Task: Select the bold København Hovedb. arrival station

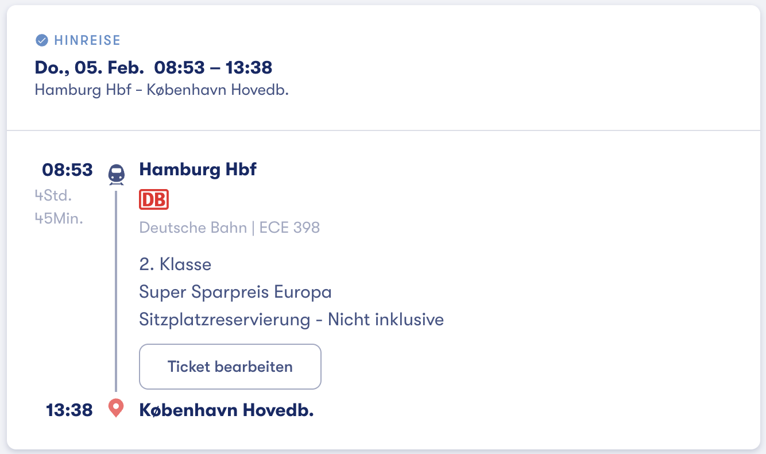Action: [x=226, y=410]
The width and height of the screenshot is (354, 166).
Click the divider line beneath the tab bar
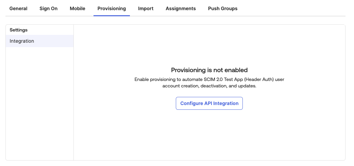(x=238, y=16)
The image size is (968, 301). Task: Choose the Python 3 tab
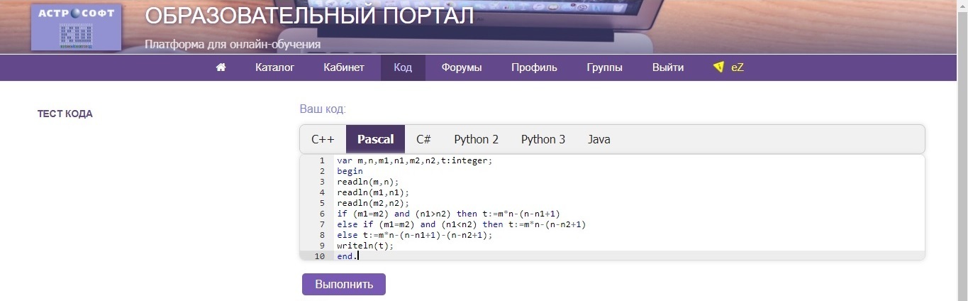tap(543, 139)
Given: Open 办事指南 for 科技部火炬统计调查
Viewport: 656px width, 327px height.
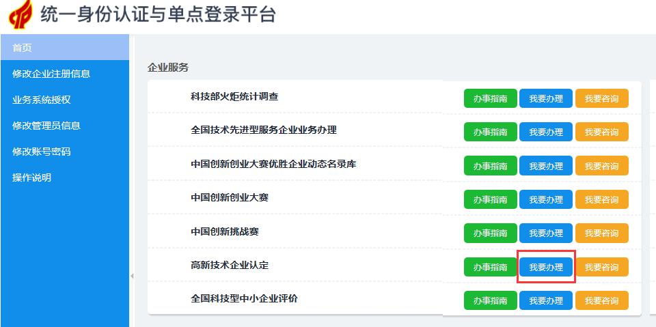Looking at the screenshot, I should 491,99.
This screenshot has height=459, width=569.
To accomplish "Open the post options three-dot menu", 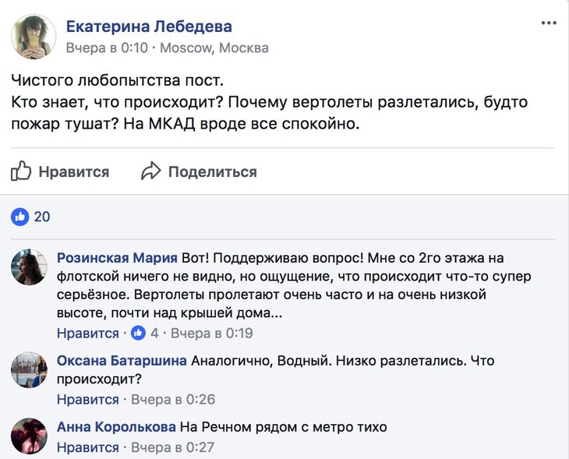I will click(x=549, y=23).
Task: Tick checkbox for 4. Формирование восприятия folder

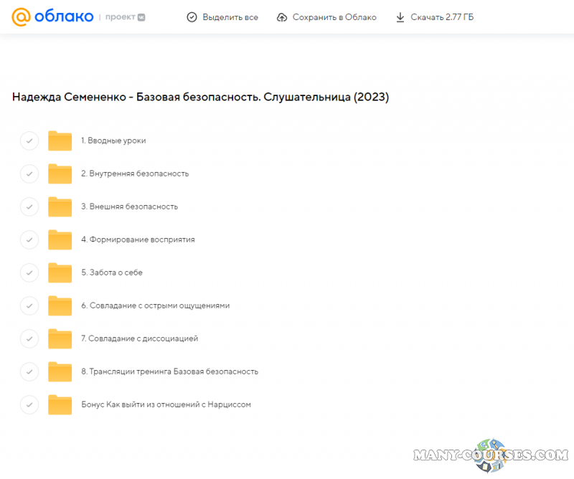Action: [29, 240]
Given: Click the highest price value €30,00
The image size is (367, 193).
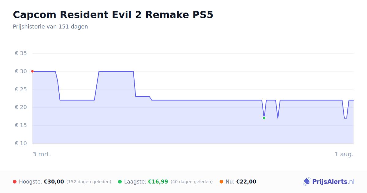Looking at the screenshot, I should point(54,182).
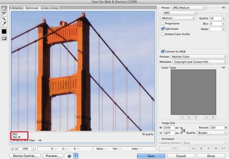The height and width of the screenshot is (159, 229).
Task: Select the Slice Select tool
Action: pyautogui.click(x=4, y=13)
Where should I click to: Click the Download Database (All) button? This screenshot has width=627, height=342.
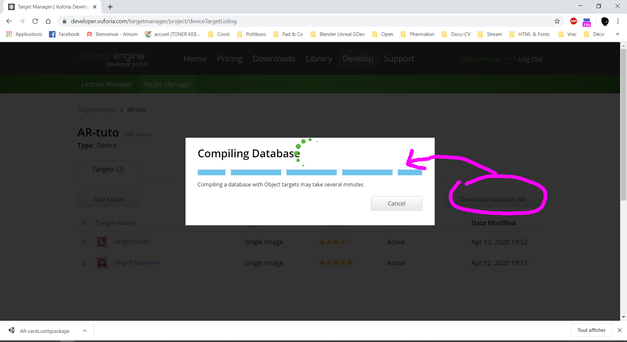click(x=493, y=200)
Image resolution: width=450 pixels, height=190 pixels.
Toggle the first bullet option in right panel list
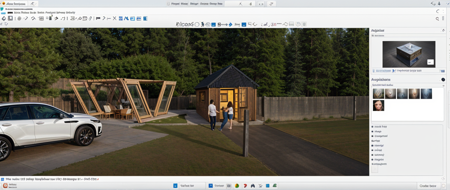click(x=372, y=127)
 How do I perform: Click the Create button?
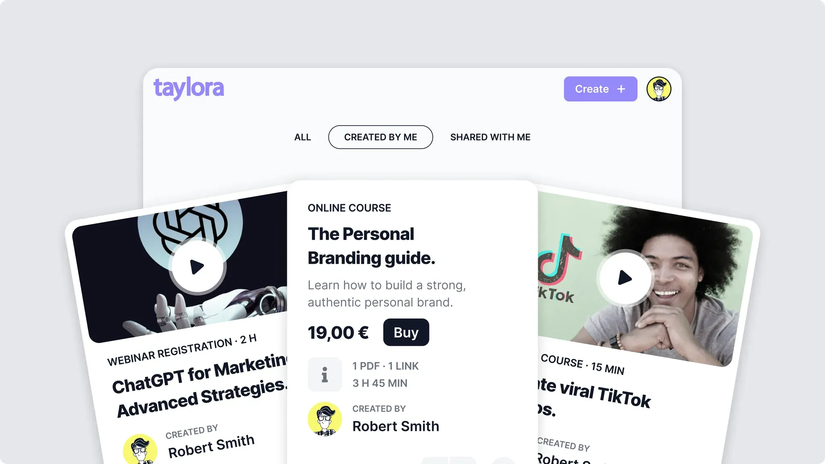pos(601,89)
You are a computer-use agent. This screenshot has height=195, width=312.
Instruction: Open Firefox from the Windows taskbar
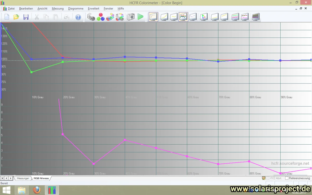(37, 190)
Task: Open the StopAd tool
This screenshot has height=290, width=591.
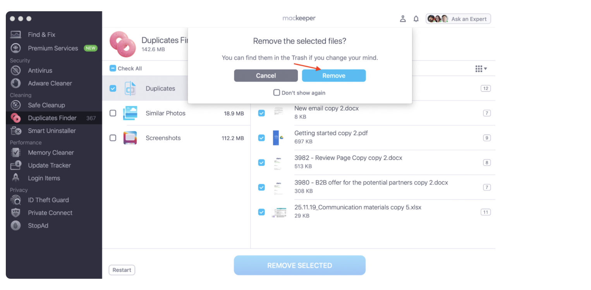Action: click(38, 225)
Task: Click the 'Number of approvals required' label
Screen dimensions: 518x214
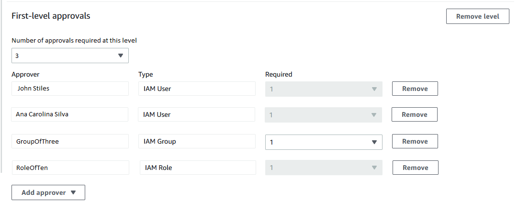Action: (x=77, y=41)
^^^^^^^^
_Action item_.
All the lines that hold the word "Given" must appear in the answer, copied from the records.

_Response area_.
Given: Open 办事指南 for 科技部火炬统计调查
Given: Click the highest price value €30,00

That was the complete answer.